═════ RECORDED DATA ═════

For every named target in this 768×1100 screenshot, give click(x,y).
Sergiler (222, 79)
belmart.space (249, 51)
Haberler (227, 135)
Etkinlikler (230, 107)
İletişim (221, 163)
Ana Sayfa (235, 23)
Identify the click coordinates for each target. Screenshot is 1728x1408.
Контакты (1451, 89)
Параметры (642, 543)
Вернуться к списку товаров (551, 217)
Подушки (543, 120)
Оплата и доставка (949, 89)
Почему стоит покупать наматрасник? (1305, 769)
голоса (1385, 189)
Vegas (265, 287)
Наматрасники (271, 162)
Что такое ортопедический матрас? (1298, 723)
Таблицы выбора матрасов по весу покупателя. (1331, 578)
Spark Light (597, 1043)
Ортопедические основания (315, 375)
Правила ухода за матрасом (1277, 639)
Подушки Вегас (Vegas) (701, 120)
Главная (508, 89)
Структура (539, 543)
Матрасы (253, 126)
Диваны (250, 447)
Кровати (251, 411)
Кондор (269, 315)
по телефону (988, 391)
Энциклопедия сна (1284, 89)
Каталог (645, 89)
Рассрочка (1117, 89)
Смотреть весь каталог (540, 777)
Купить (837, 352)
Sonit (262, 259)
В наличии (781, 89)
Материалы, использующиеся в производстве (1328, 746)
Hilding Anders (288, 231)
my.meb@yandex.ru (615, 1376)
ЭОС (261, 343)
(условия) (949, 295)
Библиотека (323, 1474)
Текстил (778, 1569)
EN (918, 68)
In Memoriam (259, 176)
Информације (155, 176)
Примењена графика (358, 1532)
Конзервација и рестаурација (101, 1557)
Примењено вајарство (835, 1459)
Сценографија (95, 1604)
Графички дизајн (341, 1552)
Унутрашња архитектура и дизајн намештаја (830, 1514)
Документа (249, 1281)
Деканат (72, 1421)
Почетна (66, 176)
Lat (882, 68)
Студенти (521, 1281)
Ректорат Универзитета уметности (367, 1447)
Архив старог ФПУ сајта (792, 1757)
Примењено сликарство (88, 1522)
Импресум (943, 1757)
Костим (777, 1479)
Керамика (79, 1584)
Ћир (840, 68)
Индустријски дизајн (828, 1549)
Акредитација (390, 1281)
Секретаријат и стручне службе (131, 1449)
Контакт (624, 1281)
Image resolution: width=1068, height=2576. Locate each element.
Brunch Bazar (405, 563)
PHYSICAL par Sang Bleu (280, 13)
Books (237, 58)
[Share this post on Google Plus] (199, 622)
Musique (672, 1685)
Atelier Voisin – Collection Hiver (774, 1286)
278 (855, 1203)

═════

YOUR TASK - From the first line to the last, please write out the entries exactly.

WRITTEN ANSWER -
For every named target in this 768×1100 screenshot, give click(x,y).
Sergiler (222, 79)
belmart.space (249, 51)
Haberler (227, 135)
Etkinlikler (230, 107)
İletişim (221, 163)
Ana Sayfa (235, 23)
Identify the click coordinates for each target. Screenshot is 1728x1408.
Контакты (1451, 89)
Параметры (642, 543)
Вернуться к списку товаров (551, 217)
Подушки (543, 120)
Оплата и доставка (949, 89)
Почему стоит покупать наматрасник? (1305, 769)
голоса (1385, 189)
Vegas (265, 287)
Наматрасники (271, 162)
Что такое ортопедический матрас? (1298, 723)
Таблицы выбора матрасов по весу покупателя. (1331, 578)
Spark Light (597, 1043)
Ортопедические основания (315, 375)
Правила ухода за матрасом (1277, 639)
Подушки Вегас (Vegas) (701, 120)
Главная (508, 89)
Структура (539, 543)
Матрасы (253, 126)
Диваны (250, 447)
Кровати (251, 411)
Кондор (269, 315)
по телефону (988, 391)
Энциклопедия сна (1284, 89)
Каталог (645, 89)
Рассрочка (1117, 89)
Смотреть весь каталог (540, 777)
Купить (837, 352)
Sonit (262, 259)
В наличии (781, 89)
Материалы, использующиеся в производстве (1328, 746)
Hilding Anders (288, 231)
my.meb@yandex.ru (615, 1376)
ЭОС (261, 343)
(условия) (949, 295)
Библиотека (323, 1474)
Текстил (778, 1569)
EN (918, 68)
In Memoriam (259, 176)
Информације (155, 176)
Примењена графика (358, 1532)
Конзервација и рестаурација (101, 1557)
Примењено вајарство (835, 1459)
Сценографија (95, 1604)
Графички дизајн (341, 1552)
Унутрашња архитектура и дизајн намештаја (830, 1514)
Документа (249, 1281)
Деканат (72, 1421)
Почетна (66, 176)
Lat (882, 68)
Студенти (521, 1281)
Ректорат Универзитета уметности (367, 1447)
Архив старог ФПУ сајта (792, 1757)
Примењено сликарство (88, 1522)
Импресум (943, 1757)
Костим (777, 1479)
Керамика (79, 1584)
Ћир (840, 68)
Индустријски дизајн (828, 1549)
Акредитација (390, 1281)
Секретаријат и стручне службе (131, 1449)
Контакт (624, 1281)
Image resolution: width=1068, height=2576. Locate each element.
Brunch Bazar (405, 563)
PHYSICAL par Sang Bleu (280, 13)
Books (237, 58)
[Share this post on Google Plus] (199, 622)
Musique (672, 1685)
Atelier Voisin – Collection Hiver (774, 1286)
278 (855, 1203)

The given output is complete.